Die kurze Antwort ist, dass niemand weiß, nicht zuletzt, weil die Umfragen, die die Daten erzeugen, weniger gut dazu geeignet sind, Erklärungen zu entlocken. Das soll nicht heißen, dass Theorien nicht vorgeschlagen wurden. Zwei sind besonders beliebt in der wissenschaftlichen Literatur. Das erste ist ökonomisch: Im Wesentlichen läuft alles auf die Wirkung der Arbeit auf unser Wohlbefinden hinaus. Die Abwärtskurve der Zufriedenheit beginnt, wenn wir im frühen Erwachsenenalter in Beschäftigung gehen, und beschleunigt sich, wenn die Arbeit in der mittleren Lebenshälfte immer mehr Zeit in Anspruch nimmt. Aber wir ernten die Belohnungen, wenn wir in unsere 50er Jahre eintreten – gegründet in einer Karriere, finanziell abgesichert und mit den Kindern, die endlich das Nest geflogen sind, haben wir jetzt Zeit, die Früchte unserer hektischen Mid-Life-Arbeit zu genießen.
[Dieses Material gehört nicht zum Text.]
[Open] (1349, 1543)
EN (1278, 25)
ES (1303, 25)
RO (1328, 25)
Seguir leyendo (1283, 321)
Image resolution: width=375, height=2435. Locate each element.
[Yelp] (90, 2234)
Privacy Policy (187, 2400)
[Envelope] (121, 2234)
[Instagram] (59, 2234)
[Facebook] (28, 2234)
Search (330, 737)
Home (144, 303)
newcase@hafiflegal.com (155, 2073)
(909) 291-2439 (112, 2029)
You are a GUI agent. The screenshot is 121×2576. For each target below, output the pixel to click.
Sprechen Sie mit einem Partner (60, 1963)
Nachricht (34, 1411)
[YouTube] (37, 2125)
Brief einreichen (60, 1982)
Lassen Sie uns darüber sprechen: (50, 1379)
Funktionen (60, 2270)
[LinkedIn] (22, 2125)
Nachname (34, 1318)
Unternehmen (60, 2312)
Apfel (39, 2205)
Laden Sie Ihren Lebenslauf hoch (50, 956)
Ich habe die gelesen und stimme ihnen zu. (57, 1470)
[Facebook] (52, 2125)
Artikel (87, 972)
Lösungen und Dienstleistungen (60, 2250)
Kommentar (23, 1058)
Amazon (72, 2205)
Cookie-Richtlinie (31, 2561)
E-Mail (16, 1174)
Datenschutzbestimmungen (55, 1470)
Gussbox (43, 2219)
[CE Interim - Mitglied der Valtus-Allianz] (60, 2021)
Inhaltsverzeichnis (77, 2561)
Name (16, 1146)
Das ist zumindest die Idee.

Die andere dominierende Theorie ist psychologisch. Wir beginnen im Leben mit großen Hoffnungen, die wir nach und nach realisieren werden wahrscheinlich nicht erfüllt werden. "Schreckliche Hoffnungen und gute Absichten. Gut, besser, am besten, übertroffen, "wie Edward Albee es ausdrückte Wer hat Angst vor Virginia Woolf? Das Mittelalter bringt einen neuen Sinn für Realismus; eine Entschlossenheit, das Leben so zu genießen, wie es ist; und damit eine Steigerung des Glücks.

Was auch immer die Erklärung sein mag, die U-förmige Kurve lehrt uns, dass ein Abschwung in der Mitte des Lebens normal und vorübergehend ist. Der irische Komiker Dylan Moran kocht das Leben auf nur vier Stufen: "Kind, Versagen, alt und tot". Aber dann ist er 43. Zehn Jahre später scheint das Leben glücklicher zu sein.